Entering the 2024 season, Iamaleava was named Tennessee's starting quarterback. In the season opener against Chattanooga, he threw for 314 yards and three touchdowns in a 69–3 win. Iamaleava finished the season throwing for 2,616 yards, 19 touchdowns, and five interceptions, leading Tennessee to a 10–3 record and the program's first-ever College Football Playoff appearance.
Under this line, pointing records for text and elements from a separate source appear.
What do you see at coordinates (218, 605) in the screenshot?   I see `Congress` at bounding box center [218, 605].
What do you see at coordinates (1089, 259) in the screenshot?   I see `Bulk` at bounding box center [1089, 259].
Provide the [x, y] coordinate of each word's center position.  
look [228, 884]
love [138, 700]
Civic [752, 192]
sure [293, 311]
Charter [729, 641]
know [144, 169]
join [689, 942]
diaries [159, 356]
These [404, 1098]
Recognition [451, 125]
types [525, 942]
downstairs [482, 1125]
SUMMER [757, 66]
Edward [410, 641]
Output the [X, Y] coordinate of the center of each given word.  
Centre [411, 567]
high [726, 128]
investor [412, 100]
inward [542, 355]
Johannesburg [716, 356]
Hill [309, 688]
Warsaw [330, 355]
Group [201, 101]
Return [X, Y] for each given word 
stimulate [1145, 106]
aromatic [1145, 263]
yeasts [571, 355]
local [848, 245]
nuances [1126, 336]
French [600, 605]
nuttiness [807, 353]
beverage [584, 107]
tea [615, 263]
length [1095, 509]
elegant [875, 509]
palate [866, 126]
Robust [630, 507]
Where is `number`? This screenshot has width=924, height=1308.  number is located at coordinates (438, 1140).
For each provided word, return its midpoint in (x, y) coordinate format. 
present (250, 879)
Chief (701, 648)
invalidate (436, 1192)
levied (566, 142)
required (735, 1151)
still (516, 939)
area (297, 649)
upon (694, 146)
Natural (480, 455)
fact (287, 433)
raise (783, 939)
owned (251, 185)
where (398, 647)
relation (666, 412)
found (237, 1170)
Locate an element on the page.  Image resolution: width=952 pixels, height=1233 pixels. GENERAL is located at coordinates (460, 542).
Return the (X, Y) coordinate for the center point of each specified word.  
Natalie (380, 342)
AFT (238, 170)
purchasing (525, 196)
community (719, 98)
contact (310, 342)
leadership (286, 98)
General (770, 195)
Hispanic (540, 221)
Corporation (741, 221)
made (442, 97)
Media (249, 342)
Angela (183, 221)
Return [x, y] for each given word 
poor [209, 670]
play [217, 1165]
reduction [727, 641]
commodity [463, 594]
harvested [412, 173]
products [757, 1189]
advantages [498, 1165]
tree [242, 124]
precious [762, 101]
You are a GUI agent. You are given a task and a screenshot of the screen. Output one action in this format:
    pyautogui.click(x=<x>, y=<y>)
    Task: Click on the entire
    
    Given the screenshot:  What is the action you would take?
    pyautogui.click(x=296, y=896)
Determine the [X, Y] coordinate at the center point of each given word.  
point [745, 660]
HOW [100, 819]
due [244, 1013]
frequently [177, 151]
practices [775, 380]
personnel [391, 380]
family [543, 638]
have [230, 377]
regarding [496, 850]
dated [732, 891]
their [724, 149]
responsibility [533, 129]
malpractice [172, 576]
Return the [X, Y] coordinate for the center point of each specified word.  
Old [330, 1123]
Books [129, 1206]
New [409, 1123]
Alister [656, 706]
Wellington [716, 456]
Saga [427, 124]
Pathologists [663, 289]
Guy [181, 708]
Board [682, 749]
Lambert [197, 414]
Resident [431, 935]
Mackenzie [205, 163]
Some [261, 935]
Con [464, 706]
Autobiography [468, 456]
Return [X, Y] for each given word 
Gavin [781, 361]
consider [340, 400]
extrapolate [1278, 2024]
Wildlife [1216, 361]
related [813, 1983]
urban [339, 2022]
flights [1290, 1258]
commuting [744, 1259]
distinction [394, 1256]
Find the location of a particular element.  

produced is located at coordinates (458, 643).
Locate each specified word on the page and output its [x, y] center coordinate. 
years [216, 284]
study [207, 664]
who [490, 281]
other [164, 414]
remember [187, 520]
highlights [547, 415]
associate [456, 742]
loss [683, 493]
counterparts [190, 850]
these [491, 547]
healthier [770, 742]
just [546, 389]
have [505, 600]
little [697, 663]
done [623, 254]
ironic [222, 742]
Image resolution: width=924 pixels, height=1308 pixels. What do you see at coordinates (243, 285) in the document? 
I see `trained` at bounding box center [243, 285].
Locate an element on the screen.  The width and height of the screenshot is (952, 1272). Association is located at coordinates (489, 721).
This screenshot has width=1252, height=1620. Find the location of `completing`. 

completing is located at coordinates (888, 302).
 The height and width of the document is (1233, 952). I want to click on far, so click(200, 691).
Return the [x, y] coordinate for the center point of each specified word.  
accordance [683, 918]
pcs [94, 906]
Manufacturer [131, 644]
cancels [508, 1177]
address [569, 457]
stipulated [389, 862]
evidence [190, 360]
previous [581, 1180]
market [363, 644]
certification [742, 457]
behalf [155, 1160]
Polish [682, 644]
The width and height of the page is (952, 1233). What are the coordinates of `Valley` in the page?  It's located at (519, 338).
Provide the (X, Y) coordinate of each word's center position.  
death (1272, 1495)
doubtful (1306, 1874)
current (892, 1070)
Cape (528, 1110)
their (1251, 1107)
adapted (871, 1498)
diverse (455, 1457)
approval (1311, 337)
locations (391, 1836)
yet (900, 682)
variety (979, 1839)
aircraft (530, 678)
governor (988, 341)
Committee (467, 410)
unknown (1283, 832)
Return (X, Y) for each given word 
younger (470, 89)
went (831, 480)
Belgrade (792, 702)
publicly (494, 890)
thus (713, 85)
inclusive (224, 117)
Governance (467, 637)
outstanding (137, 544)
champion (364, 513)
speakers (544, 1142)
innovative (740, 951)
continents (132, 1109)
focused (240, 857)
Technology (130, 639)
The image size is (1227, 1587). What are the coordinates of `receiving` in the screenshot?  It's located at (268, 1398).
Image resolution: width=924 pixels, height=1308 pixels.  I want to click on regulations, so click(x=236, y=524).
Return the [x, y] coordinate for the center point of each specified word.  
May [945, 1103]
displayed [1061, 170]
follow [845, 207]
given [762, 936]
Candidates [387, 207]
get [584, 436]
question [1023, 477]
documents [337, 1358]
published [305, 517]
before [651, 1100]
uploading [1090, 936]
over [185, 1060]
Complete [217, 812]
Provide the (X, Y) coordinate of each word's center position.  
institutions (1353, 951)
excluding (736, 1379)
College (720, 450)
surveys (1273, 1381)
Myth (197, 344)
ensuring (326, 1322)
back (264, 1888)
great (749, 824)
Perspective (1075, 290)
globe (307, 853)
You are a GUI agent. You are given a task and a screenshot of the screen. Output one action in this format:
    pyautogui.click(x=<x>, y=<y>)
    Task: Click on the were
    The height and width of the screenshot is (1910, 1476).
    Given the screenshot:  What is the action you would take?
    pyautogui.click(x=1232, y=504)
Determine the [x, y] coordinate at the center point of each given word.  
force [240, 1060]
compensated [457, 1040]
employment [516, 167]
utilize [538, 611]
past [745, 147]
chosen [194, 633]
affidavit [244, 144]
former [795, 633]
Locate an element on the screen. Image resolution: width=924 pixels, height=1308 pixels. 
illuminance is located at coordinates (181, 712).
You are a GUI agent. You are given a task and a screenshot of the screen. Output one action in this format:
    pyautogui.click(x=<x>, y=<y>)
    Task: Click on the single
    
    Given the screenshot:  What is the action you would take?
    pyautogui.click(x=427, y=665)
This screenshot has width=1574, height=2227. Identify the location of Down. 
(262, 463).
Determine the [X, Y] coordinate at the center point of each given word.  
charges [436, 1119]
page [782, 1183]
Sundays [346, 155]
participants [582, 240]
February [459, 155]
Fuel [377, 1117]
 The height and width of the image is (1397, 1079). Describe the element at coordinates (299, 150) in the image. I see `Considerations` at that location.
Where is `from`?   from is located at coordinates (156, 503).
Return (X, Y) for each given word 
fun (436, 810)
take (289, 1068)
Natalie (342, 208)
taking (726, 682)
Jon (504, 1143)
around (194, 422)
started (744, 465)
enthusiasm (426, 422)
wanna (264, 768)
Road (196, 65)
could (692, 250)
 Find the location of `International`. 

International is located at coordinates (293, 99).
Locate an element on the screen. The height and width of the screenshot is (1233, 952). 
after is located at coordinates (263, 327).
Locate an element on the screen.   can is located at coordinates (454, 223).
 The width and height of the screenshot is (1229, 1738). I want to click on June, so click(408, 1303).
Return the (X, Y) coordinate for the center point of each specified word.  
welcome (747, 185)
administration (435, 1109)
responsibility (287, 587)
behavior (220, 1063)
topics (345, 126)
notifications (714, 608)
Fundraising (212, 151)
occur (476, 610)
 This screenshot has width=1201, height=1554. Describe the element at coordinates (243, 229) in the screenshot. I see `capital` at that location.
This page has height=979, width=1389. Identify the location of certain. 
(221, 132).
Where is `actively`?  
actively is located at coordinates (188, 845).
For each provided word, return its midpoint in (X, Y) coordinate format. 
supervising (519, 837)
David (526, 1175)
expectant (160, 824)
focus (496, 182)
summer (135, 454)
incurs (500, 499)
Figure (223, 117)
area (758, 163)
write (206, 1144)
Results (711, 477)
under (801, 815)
On April 10, 2025, it was reported that Iamaleava was in active contract negotiations with Tennessee regarding a rework of his NIL deal. The next day, Iamaleava was absent from the team's practice prior to the Volunteers’ spring game. On April 12, head football coach Josh Heupel announced that Tennessee would be moving on from Iamaleava at quarterback.

=== UCLA ===

Iamaleava with UCLA in 2026

On April 20, 2025, Iamaleava announced his decision to transfer to the University of California, Los Angeles to play for the UCLA Bruins. In his UCLA debut against Utah, Iamaleava struggled, completing 11 passes for 136 yards, a touchdown, and an interception in a 43–10 loss. Against No. 7 Penn State, Iamaleava led the previously winless Bruins to an upset victory, throwing for 166 yards and accounting for five total touchdowns in the 42–37 win. He continued his success the following week against Michigan State, throwing for 180 yards and three touchdowns in a 38–13 victory. Iamaleava finished the 2025 season with 1,928 passing yards, 13 passing touchdowns, and seven interceptions, while rushing for 505 yards and four touchdowns.

===Statistics===

Season: Team; Games; Passing; Rushing
GP: GS; Record; Cmp; Att; Pct; Yds; Y/A; TD; Int; Rtg; Att; Yds; Avg; TD
2023: Tennessee; 4; 1; 1–0; 28; 45; 62.2; 314; 7.0; 2; 0; 135.5; 20; 71; 3.6; 3
2024: Tennessee; 13; 13; 10–3; 213; 334; 63.8; 2,616; 7.8; 19; 5; 145.3; 109; 358; 3.3; 3
2025: UCLA; 11; 11; 3–8; 208; 323; 64.4; 1,928; 6.0; 13; 7; 123.5; 112; 505; 4.5; 4
2026: UCLA; 3; 3; 3–0; 47; 75; 62.7; 611; 8.1; 3; 2; 138.5; 29; 141; 4.9; 1
Career: 32; 28; 17−11; 496; 777; 63.8; 5,469; 7.0; 37; 14; 135.1; 270; 1,075; 4.0; 11

== Personal life ==
His brother, Madden Iamaleava, was a four-star QB recruit in the 2025 college football recruiting class who first committed to play for UCLA, but then flipped to Arkansas in December 2024. On April 21, 2025, a day after Nico transferred to UCLA, Madden decided to follow his brother and also transfer to UCLA.